> **ABOUT THIS TASK**
Scan the records for the string "computer"; copy each line where it occurs.

== DATASET EXCERPTS ==

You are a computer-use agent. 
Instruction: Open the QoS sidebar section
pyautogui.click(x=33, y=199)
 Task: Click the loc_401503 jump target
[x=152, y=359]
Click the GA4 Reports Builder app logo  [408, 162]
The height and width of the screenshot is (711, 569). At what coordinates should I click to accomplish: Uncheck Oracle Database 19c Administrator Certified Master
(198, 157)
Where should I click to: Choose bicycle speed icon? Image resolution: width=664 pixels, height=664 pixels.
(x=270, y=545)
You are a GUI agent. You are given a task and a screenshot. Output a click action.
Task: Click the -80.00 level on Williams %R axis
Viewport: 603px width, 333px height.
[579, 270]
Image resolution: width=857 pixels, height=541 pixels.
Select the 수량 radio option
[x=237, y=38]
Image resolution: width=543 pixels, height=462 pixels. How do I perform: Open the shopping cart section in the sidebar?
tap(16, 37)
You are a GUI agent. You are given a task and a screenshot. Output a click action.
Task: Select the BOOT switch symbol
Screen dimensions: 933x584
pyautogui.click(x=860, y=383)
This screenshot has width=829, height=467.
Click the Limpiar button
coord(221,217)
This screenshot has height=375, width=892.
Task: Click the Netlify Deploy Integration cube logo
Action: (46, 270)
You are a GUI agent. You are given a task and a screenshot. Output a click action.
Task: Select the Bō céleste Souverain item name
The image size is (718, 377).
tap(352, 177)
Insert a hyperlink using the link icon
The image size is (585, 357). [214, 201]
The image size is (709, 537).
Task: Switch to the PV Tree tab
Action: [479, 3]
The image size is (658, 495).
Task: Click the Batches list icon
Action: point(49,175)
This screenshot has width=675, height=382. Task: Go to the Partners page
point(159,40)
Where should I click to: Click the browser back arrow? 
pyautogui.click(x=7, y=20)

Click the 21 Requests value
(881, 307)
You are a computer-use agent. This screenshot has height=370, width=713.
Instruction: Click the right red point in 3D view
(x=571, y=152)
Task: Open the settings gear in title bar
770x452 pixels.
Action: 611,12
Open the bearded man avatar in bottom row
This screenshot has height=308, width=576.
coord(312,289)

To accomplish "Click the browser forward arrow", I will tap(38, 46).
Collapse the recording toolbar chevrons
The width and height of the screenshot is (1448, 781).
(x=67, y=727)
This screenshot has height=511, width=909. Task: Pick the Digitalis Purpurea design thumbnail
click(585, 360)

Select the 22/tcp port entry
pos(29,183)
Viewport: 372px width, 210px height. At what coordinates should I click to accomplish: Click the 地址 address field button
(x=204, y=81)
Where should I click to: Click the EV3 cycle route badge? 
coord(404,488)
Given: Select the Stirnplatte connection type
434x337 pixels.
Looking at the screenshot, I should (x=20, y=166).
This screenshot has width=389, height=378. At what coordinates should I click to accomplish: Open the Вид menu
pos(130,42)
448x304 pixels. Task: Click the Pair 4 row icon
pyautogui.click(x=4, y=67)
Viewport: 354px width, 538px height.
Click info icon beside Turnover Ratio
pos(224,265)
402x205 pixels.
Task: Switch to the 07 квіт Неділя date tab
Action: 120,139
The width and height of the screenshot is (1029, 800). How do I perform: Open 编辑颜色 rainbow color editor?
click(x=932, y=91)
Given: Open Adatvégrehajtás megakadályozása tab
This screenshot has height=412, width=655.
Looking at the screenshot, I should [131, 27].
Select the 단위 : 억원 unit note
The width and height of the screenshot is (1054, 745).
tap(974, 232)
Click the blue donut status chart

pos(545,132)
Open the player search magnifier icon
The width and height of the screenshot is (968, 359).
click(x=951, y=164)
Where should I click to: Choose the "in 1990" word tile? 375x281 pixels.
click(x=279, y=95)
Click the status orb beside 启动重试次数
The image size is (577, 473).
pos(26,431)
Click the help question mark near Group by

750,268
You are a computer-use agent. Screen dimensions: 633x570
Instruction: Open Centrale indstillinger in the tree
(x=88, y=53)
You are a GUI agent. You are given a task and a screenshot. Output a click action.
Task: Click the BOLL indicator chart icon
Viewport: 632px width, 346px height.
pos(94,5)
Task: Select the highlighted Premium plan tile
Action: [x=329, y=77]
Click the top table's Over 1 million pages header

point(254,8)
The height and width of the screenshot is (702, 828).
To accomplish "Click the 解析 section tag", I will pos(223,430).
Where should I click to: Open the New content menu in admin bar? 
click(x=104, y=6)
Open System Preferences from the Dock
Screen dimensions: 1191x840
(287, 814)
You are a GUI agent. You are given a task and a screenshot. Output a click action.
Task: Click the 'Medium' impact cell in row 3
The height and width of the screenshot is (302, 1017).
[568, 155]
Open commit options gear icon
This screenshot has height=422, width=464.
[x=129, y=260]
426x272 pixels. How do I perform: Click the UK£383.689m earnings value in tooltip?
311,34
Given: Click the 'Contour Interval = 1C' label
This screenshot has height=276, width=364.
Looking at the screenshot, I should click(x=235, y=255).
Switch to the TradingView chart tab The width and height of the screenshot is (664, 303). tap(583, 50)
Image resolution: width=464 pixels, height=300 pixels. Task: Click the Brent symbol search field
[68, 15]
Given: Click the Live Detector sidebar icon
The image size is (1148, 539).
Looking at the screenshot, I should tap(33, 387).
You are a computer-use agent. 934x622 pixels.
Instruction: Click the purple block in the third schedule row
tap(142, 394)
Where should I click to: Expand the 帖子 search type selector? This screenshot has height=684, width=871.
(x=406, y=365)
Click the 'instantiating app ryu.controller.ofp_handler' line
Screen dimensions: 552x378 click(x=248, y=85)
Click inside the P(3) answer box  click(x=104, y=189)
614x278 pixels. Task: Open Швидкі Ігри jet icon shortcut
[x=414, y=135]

===

> **RESULT OF THE EXERCISE**
You are a computer-use agent. 
You are a computer-use agent. This screenshot has height=370, width=713.
You are a computer-use agent. Screen dimensions: 633x570
You are a computer-use agent. 934x622 pixels.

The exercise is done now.